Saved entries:
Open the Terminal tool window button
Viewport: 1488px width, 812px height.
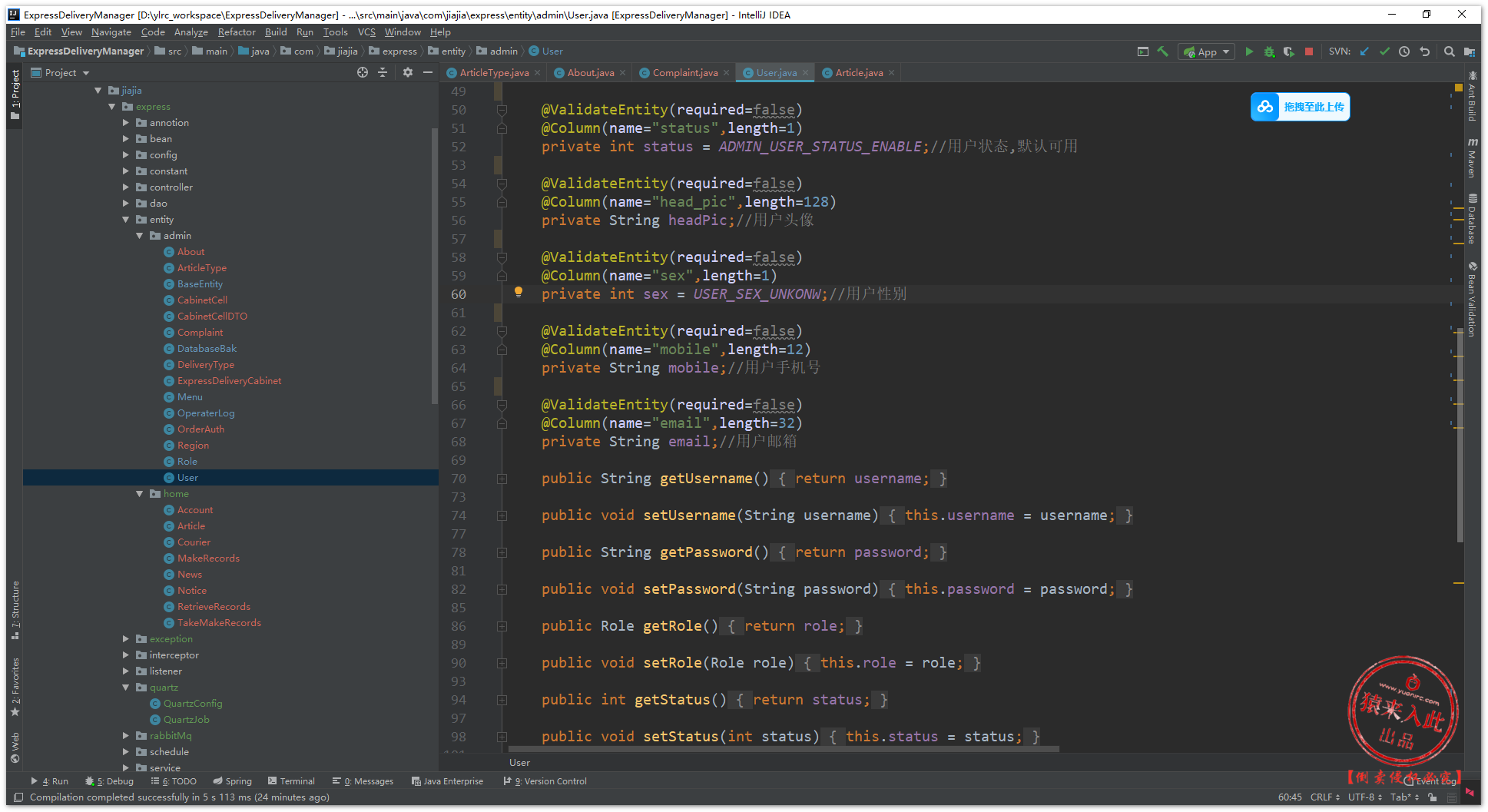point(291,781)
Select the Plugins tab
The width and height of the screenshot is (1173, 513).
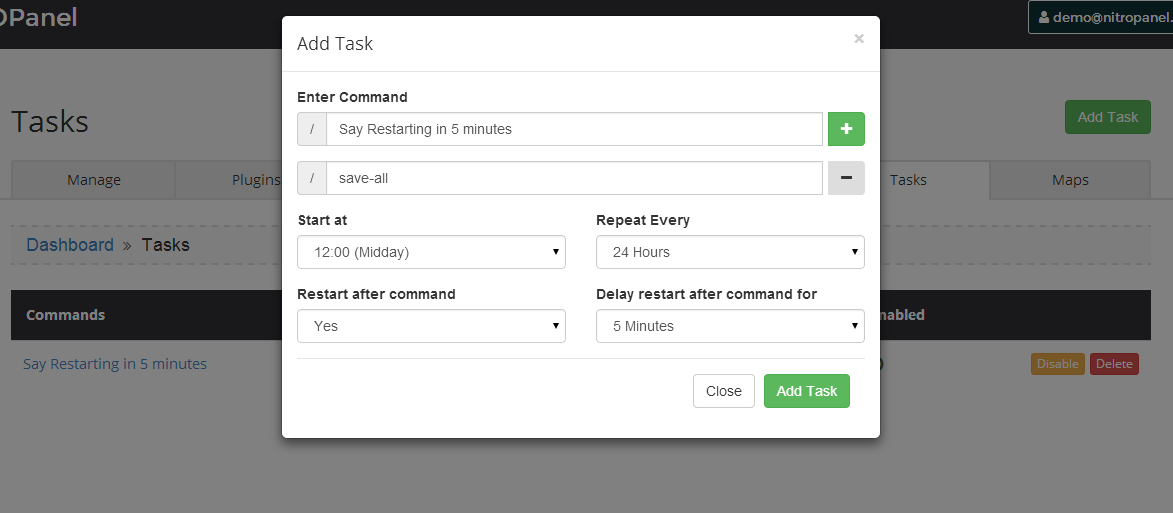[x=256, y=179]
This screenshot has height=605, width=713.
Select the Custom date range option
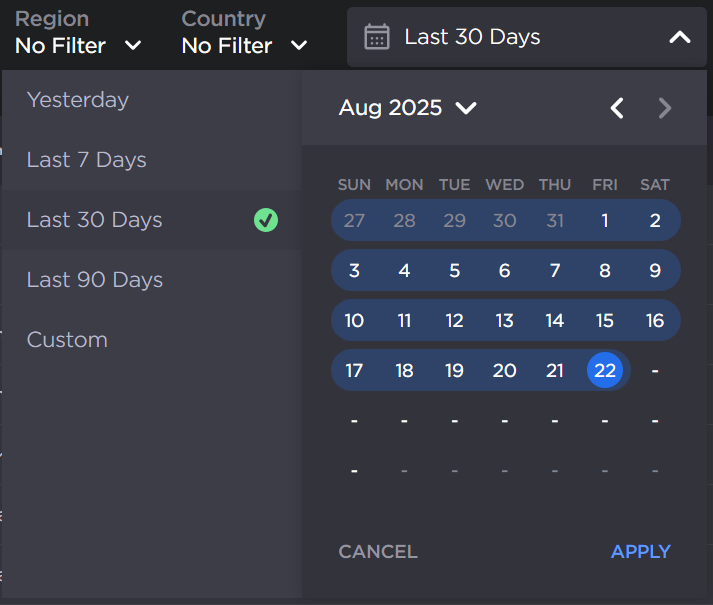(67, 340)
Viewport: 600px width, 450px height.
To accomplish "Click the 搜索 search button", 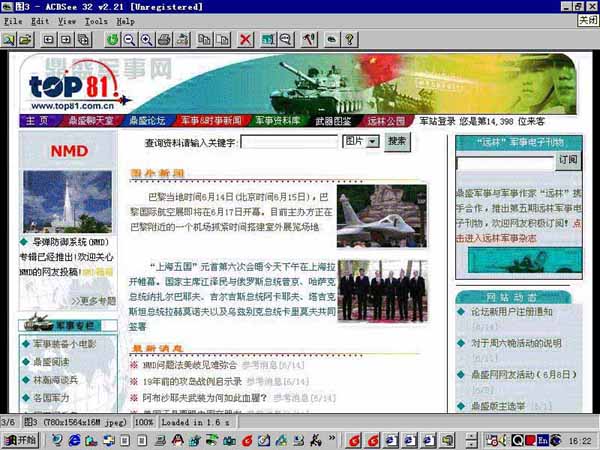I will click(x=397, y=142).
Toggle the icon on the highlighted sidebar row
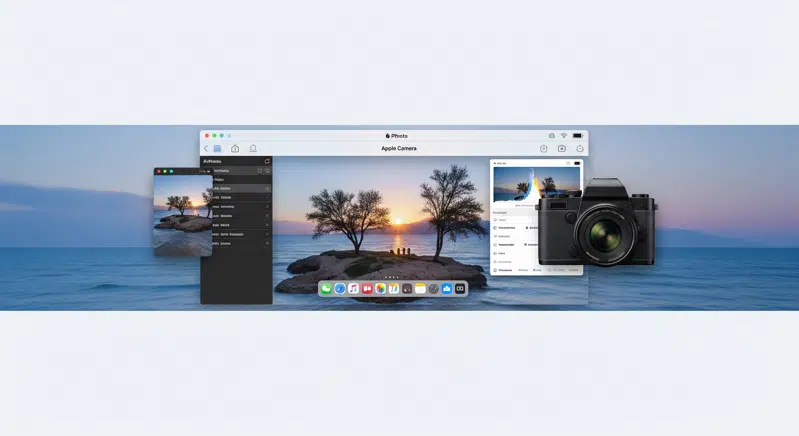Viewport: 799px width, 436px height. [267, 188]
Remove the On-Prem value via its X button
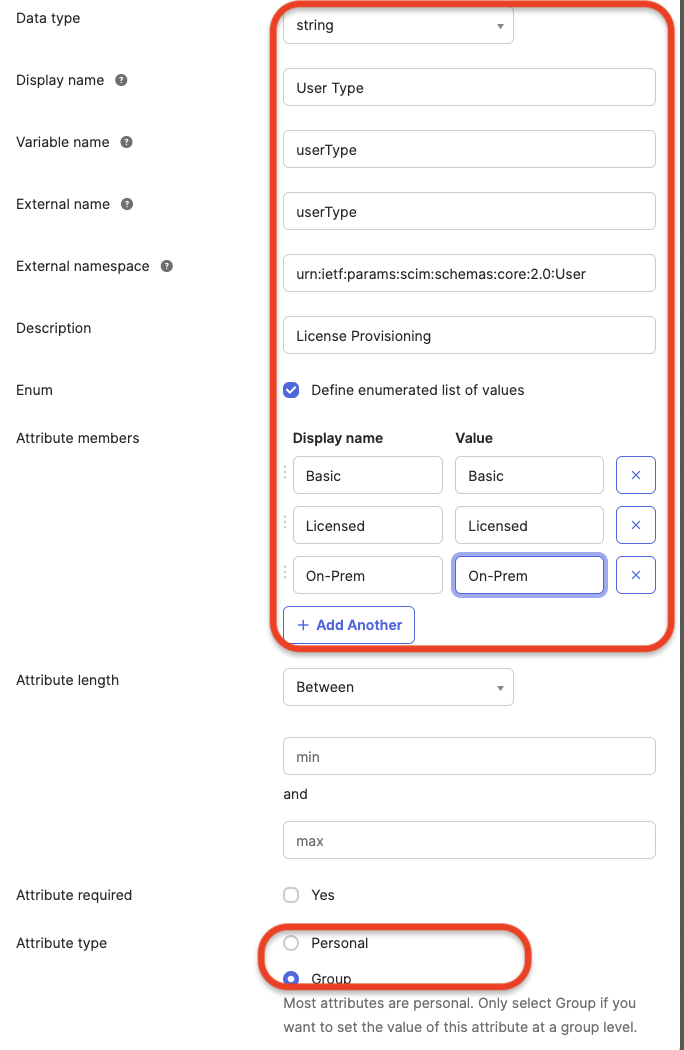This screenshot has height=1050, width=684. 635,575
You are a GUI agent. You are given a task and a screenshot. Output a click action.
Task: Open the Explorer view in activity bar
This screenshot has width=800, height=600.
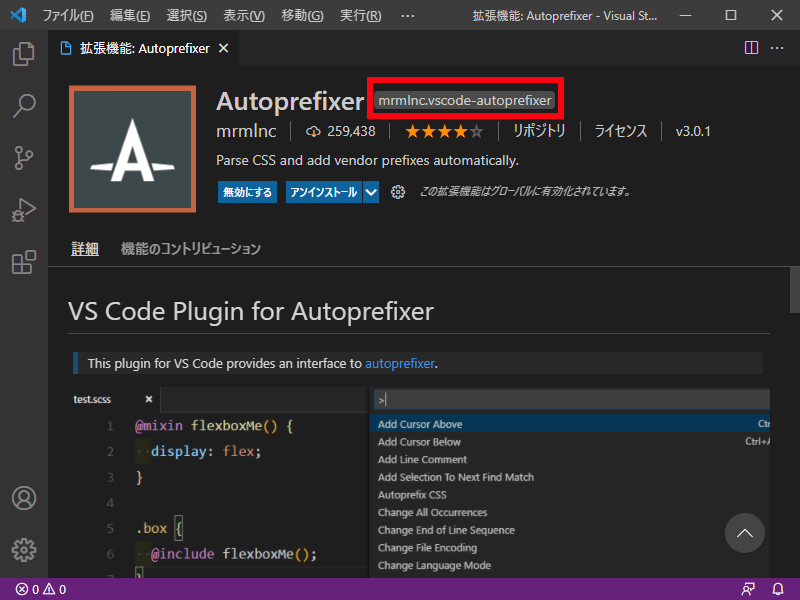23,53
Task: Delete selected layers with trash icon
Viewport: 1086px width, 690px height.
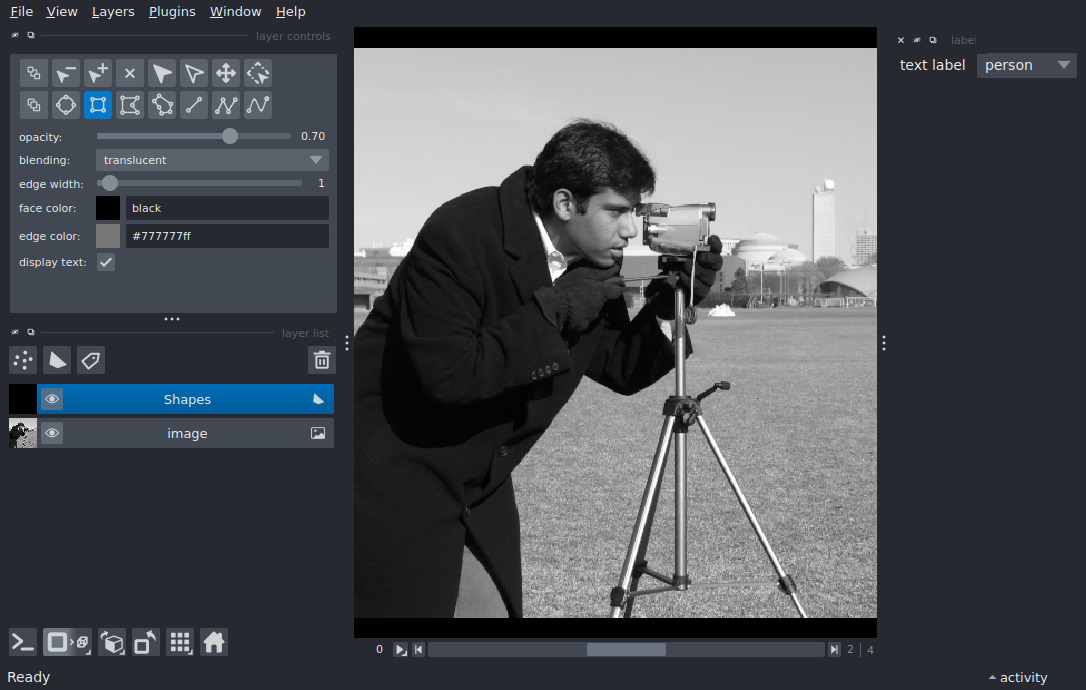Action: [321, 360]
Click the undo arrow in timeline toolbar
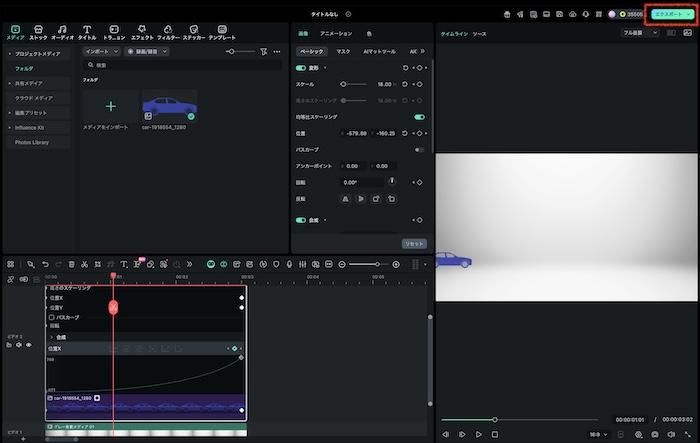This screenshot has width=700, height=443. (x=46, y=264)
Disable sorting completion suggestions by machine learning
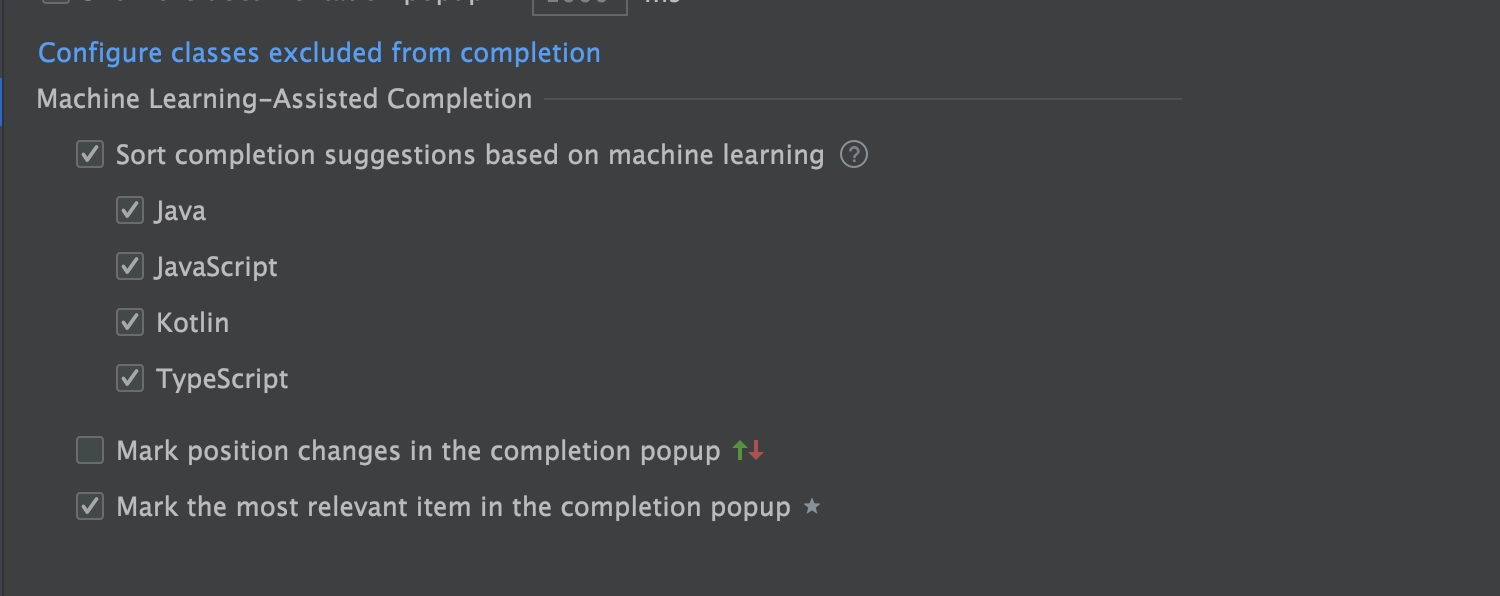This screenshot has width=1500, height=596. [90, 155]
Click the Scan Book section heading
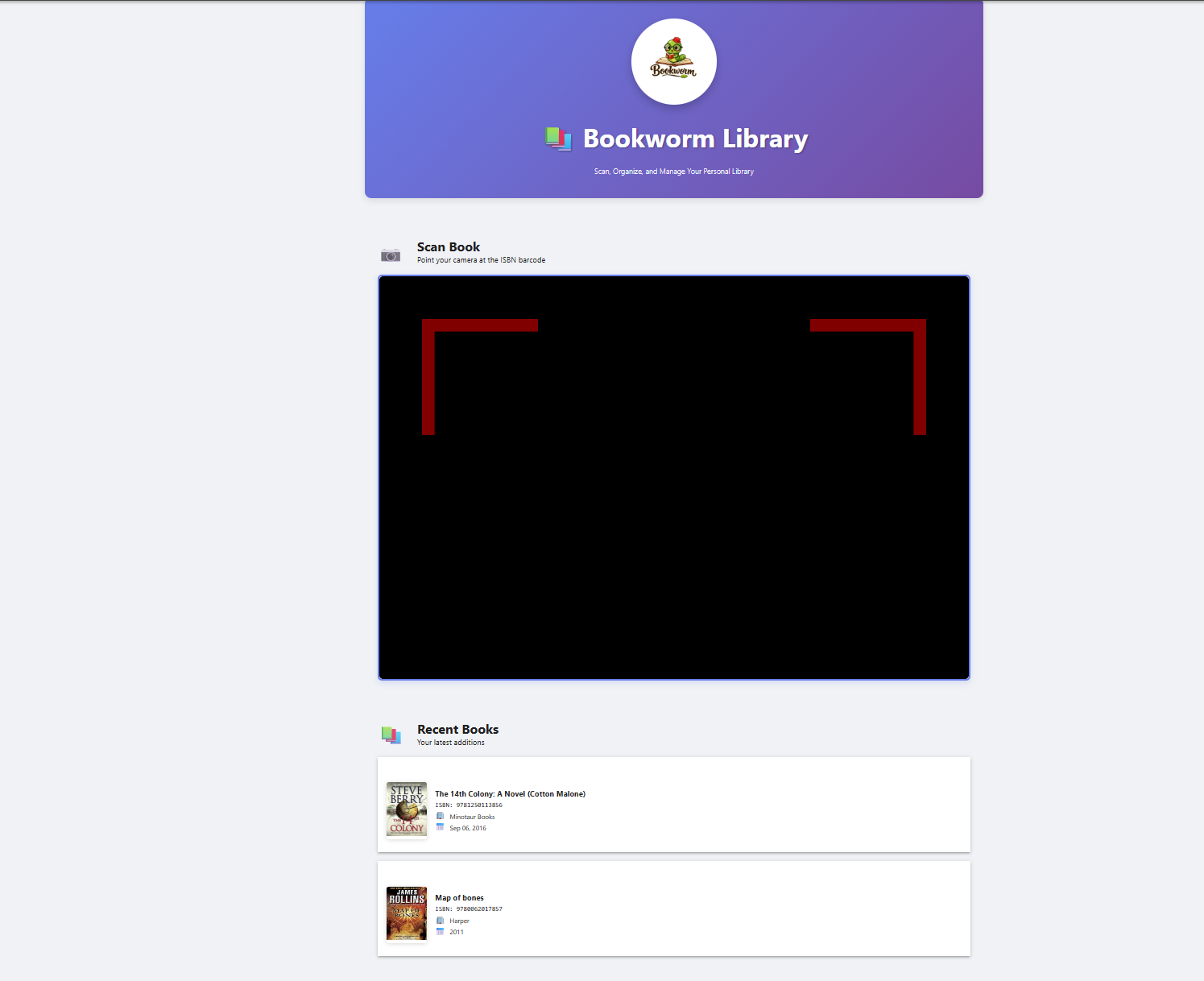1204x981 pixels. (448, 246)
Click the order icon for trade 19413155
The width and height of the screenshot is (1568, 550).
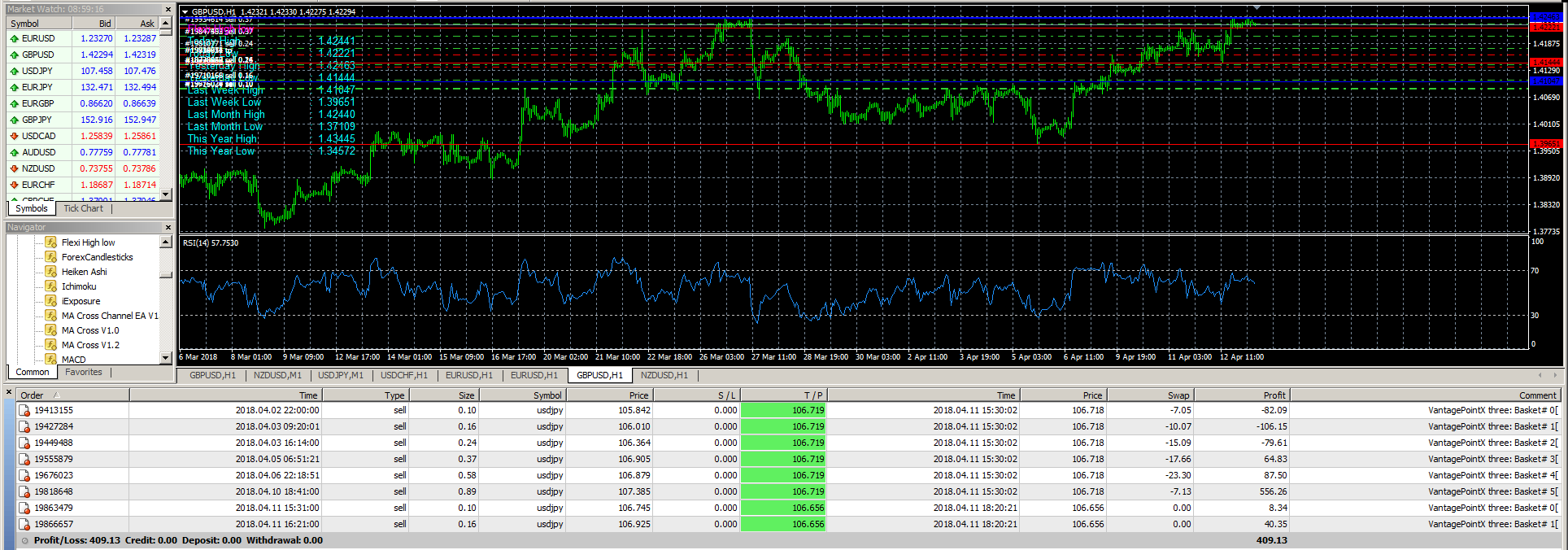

EXERCISE OBJECTIVE =
Every line in the records above that contains the word "Open" should be copied out.

RESPONSE =
Open the Terminal tool window button
Task: Open the Explorer view in activity bar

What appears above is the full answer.